Print the lines in the listing below that fall between the line with "You are a GUI" and the line with "Instagram (881, 656)", those two lines included, exactly as they stand and with nothing else.

§ §

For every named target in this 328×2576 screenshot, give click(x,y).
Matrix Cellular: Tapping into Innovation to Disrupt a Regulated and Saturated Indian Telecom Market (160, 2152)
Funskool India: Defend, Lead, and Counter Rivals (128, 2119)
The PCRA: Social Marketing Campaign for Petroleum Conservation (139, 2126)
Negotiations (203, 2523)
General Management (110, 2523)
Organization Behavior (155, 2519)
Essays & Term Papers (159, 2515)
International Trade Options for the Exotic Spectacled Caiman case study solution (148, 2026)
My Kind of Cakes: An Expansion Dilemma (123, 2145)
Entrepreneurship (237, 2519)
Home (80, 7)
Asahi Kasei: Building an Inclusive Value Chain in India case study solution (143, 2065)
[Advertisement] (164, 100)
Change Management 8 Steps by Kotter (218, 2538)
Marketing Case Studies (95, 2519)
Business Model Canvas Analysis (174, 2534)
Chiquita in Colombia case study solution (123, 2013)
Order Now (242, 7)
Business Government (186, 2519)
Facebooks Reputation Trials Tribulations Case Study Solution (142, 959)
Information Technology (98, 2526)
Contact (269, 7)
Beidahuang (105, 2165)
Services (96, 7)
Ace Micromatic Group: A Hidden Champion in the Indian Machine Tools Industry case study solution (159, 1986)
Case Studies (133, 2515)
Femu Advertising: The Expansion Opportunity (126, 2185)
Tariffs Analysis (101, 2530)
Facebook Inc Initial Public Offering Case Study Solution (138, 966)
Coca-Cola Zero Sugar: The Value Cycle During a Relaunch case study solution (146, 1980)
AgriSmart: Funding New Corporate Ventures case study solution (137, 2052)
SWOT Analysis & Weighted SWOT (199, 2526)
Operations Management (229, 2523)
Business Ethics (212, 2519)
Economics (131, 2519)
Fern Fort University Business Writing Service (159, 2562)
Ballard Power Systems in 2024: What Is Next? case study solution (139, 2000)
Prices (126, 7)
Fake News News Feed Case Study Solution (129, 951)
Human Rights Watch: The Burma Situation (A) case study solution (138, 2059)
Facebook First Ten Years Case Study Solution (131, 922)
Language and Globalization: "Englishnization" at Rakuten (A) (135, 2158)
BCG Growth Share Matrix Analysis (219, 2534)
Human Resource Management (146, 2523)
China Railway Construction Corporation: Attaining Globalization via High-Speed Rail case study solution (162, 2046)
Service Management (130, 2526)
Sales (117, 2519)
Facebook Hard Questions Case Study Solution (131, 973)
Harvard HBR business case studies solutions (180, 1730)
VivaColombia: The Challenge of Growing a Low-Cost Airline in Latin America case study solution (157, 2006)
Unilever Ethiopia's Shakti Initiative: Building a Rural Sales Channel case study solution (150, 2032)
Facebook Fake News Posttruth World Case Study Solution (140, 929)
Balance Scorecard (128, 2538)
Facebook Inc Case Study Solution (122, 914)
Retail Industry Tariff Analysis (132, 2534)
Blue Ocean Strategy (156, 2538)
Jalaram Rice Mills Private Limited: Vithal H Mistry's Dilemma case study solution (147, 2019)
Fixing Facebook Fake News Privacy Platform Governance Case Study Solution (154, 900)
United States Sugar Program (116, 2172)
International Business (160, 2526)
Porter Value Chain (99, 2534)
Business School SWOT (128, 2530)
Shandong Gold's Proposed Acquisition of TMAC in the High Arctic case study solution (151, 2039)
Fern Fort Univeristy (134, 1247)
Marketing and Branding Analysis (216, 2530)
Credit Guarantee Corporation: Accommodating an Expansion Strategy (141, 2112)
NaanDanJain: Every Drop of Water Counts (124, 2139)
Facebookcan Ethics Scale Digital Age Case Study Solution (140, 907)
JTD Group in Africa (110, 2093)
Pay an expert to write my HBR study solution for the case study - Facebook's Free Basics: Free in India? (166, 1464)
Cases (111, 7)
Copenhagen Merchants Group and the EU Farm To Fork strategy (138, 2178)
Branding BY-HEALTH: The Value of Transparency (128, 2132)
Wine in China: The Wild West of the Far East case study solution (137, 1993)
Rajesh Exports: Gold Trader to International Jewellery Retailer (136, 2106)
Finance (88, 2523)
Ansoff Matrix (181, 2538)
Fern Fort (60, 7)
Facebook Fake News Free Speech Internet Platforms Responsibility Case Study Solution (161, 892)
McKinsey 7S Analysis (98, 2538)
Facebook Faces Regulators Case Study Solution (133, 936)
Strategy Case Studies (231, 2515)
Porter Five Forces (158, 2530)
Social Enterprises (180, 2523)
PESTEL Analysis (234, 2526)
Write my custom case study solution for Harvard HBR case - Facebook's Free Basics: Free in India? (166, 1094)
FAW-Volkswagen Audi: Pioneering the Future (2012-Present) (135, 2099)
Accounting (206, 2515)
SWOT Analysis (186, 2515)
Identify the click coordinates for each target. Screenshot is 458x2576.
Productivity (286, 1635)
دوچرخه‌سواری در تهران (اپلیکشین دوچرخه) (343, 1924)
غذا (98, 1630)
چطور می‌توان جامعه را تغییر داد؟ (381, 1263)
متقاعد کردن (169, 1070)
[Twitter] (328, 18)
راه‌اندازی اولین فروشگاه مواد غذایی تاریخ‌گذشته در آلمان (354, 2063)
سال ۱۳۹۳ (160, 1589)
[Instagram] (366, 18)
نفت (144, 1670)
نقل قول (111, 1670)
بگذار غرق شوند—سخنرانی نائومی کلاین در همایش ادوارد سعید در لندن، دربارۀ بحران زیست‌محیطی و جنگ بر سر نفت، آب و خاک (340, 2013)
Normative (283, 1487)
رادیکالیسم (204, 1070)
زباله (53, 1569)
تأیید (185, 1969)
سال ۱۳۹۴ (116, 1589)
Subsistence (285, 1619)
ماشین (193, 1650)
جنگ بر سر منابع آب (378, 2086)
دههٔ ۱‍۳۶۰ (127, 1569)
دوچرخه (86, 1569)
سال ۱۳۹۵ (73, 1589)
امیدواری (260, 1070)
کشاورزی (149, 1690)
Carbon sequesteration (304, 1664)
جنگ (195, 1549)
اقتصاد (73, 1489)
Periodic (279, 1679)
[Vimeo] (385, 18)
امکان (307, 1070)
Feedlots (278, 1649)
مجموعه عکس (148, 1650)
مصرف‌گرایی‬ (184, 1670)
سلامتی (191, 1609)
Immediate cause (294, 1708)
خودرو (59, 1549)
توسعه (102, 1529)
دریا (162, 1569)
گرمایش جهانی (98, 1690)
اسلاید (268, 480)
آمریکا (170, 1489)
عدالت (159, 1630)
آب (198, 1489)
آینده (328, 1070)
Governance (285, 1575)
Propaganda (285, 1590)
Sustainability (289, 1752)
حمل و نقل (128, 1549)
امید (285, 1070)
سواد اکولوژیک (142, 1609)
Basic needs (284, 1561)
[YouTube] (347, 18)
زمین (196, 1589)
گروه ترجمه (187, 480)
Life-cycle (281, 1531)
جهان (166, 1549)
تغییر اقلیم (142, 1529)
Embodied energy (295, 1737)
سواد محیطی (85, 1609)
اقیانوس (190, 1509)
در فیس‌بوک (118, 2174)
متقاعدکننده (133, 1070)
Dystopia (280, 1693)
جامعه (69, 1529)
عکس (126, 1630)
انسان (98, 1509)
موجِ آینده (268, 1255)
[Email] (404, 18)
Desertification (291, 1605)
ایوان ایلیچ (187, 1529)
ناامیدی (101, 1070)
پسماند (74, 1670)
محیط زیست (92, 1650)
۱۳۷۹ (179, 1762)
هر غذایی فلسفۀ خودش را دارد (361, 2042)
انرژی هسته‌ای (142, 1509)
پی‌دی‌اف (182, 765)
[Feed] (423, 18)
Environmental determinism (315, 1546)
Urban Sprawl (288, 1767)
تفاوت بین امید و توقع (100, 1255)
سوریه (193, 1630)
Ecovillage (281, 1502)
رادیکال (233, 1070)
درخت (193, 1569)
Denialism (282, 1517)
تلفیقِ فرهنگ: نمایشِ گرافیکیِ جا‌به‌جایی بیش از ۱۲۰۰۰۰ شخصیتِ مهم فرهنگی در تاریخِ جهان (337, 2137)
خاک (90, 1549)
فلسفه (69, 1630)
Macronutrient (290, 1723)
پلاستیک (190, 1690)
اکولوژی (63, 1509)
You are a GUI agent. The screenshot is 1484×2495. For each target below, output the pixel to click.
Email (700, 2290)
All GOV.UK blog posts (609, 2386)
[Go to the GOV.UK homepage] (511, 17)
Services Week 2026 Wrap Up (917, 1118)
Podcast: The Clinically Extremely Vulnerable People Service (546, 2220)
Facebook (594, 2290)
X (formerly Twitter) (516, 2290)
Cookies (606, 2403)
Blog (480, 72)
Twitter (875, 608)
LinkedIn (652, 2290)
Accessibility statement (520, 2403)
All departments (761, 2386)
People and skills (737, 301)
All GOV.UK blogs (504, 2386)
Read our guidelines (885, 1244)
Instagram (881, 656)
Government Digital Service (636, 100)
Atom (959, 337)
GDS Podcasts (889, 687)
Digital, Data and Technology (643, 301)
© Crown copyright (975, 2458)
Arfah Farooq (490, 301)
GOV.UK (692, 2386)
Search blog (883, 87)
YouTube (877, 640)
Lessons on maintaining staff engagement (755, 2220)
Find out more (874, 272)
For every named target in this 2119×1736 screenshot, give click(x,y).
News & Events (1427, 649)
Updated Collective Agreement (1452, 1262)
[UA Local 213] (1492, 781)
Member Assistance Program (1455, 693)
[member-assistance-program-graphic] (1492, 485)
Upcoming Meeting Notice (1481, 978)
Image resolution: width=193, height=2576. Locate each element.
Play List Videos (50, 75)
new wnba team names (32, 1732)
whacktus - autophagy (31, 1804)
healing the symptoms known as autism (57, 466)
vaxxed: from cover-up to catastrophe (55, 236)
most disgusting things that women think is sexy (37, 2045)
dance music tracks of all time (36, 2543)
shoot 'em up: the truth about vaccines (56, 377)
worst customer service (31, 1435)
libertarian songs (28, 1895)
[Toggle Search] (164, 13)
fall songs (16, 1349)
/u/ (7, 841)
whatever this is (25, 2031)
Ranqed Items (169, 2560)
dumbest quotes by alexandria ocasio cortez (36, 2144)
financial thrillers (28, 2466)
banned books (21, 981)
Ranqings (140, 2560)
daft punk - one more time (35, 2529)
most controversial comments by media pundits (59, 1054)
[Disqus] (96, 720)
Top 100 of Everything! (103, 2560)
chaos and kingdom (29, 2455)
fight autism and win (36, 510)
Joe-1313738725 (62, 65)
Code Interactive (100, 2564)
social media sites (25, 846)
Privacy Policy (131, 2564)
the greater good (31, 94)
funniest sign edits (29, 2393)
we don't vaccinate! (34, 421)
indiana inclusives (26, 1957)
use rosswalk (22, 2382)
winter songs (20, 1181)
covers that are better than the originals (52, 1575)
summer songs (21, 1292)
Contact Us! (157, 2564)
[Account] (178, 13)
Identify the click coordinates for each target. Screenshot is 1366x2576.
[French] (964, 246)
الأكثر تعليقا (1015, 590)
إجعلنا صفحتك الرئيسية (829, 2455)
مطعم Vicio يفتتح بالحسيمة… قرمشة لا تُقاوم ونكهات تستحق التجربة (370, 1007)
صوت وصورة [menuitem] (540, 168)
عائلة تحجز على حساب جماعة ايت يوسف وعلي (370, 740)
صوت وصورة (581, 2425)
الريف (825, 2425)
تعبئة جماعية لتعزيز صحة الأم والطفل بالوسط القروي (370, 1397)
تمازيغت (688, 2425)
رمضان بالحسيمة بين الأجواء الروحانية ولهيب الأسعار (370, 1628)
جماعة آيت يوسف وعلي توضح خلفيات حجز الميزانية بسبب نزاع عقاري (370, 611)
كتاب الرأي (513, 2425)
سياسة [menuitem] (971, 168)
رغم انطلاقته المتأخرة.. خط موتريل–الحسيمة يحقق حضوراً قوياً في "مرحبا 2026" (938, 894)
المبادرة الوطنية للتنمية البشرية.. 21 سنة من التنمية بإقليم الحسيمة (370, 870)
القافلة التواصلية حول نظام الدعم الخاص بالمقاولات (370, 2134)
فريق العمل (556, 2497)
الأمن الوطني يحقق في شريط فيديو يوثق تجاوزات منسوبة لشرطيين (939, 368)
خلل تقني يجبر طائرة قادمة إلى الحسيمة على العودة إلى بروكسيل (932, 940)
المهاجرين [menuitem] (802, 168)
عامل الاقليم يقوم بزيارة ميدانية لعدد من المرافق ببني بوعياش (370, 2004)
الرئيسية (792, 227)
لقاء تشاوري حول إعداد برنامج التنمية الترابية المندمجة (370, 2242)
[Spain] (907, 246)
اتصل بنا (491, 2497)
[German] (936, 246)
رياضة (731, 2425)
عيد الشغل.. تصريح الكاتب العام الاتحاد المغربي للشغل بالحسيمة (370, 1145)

§ §

- **Task solution**:
You are a GUI agent. The screenshot is 1484×2495. For each target below, output the pixel to click.
Email (700, 2290)
All GOV.UK blog posts (609, 2386)
[Go to the GOV.UK homepage] (511, 17)
Services Week 2026 Wrap Up (917, 1118)
Podcast: The Clinically Extremely Vulnerable People Service (546, 2220)
Facebook (594, 2290)
X (formerly Twitter) (516, 2290)
Cookies (606, 2403)
Blog (480, 72)
Twitter (875, 608)
LinkedIn (652, 2290)
Accessibility statement (520, 2403)
All departments (761, 2386)
People and skills (737, 301)
All GOV.UK blogs (504, 2386)
Read our guidelines (885, 1244)
Instagram (881, 656)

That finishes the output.